:: The task ::
Your answer should be one number, the count of lines in the listing below containing the word "computer".

:: Records provided ::

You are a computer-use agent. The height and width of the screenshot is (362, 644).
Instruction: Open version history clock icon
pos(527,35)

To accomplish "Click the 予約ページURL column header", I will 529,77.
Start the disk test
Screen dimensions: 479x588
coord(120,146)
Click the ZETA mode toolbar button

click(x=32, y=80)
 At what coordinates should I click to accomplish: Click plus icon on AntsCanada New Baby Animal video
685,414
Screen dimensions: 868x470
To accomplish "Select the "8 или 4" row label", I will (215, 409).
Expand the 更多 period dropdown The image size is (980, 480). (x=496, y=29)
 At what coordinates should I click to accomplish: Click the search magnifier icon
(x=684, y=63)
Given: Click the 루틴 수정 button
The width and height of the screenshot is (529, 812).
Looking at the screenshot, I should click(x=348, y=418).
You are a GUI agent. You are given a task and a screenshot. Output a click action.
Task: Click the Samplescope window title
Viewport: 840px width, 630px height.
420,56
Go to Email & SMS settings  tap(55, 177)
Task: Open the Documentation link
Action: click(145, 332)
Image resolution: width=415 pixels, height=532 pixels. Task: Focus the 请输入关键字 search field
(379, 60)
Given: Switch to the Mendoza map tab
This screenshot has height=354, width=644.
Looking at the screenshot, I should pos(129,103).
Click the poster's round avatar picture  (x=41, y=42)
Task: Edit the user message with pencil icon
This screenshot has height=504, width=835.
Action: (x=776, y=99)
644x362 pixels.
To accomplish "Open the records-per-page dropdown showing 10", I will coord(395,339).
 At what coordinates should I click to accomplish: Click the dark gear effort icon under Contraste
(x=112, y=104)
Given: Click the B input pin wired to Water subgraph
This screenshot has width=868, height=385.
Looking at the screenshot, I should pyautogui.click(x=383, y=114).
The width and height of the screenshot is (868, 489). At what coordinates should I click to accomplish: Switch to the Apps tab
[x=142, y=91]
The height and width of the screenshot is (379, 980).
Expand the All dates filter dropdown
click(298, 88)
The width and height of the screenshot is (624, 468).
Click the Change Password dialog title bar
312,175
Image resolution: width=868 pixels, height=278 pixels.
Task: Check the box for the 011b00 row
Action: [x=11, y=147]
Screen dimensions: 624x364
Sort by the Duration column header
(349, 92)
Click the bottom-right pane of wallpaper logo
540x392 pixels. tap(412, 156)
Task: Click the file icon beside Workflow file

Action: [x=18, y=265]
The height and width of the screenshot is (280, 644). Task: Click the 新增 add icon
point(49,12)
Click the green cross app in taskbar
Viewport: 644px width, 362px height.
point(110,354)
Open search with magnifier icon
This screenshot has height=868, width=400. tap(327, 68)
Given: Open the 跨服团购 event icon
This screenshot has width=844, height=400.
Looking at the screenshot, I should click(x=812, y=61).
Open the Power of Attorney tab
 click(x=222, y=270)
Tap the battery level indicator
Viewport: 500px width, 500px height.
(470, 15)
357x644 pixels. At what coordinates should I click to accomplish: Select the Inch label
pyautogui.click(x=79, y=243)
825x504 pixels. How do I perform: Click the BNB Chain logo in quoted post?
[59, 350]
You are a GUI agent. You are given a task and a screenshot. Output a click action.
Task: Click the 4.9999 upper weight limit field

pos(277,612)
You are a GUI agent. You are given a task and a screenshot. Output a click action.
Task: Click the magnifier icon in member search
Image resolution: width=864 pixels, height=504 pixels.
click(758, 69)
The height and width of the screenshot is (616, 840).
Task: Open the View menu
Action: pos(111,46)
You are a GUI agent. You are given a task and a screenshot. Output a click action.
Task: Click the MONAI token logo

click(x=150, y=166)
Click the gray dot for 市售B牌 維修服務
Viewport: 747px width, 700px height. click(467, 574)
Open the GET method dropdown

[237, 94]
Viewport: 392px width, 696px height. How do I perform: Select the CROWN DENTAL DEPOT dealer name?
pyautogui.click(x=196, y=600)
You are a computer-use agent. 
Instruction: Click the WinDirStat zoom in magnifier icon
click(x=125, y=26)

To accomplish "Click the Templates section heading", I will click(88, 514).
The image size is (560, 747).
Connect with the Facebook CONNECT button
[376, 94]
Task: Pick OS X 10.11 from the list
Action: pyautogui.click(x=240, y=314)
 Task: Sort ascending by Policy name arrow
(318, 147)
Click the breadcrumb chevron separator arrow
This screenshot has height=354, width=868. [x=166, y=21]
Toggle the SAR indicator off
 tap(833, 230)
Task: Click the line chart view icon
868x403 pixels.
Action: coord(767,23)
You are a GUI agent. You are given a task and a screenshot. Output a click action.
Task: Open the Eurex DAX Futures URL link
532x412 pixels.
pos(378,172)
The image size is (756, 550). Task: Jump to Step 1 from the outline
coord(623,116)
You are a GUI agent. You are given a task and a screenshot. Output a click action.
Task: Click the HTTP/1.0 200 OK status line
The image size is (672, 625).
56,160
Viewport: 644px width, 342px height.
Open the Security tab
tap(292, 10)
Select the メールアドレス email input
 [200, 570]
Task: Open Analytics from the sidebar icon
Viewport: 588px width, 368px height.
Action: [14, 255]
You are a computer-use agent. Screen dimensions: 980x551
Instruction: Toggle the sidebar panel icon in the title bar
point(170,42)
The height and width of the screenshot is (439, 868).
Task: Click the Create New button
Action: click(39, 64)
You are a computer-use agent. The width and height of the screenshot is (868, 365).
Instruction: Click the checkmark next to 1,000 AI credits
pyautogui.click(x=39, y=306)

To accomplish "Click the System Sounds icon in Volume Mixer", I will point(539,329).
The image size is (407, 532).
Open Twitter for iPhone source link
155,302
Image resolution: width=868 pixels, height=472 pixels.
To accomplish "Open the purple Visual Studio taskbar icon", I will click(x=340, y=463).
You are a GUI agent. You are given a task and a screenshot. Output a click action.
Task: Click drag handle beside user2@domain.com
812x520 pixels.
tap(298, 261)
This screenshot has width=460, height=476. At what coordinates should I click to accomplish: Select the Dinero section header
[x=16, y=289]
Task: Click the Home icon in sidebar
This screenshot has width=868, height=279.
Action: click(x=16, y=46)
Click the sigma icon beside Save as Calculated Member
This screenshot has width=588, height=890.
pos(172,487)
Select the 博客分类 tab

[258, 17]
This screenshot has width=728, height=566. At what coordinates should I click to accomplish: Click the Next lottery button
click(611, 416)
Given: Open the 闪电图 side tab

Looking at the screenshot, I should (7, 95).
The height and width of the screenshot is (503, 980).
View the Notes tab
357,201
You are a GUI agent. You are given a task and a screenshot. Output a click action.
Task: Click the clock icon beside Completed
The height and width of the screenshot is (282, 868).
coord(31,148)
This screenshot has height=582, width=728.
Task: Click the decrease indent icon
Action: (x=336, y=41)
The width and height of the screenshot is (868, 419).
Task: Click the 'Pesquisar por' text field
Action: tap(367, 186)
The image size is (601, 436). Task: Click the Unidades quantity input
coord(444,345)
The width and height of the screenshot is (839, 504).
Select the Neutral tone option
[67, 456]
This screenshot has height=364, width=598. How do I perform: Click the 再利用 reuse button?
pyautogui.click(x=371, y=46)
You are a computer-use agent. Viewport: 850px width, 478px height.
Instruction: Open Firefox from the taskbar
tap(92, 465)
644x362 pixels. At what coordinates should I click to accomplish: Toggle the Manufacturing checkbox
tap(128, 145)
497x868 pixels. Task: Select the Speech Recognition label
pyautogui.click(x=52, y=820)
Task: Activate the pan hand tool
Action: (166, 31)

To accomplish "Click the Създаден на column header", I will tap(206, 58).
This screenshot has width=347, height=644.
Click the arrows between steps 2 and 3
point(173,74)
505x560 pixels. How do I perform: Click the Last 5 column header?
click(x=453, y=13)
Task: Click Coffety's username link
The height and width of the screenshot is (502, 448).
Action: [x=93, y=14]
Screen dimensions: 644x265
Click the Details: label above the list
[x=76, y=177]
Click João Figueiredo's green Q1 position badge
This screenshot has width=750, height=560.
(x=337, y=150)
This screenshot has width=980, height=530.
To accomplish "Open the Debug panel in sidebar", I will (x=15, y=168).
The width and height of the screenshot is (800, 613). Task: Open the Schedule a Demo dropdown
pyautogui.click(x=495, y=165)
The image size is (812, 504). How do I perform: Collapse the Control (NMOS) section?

:: Solution to the problem ::
5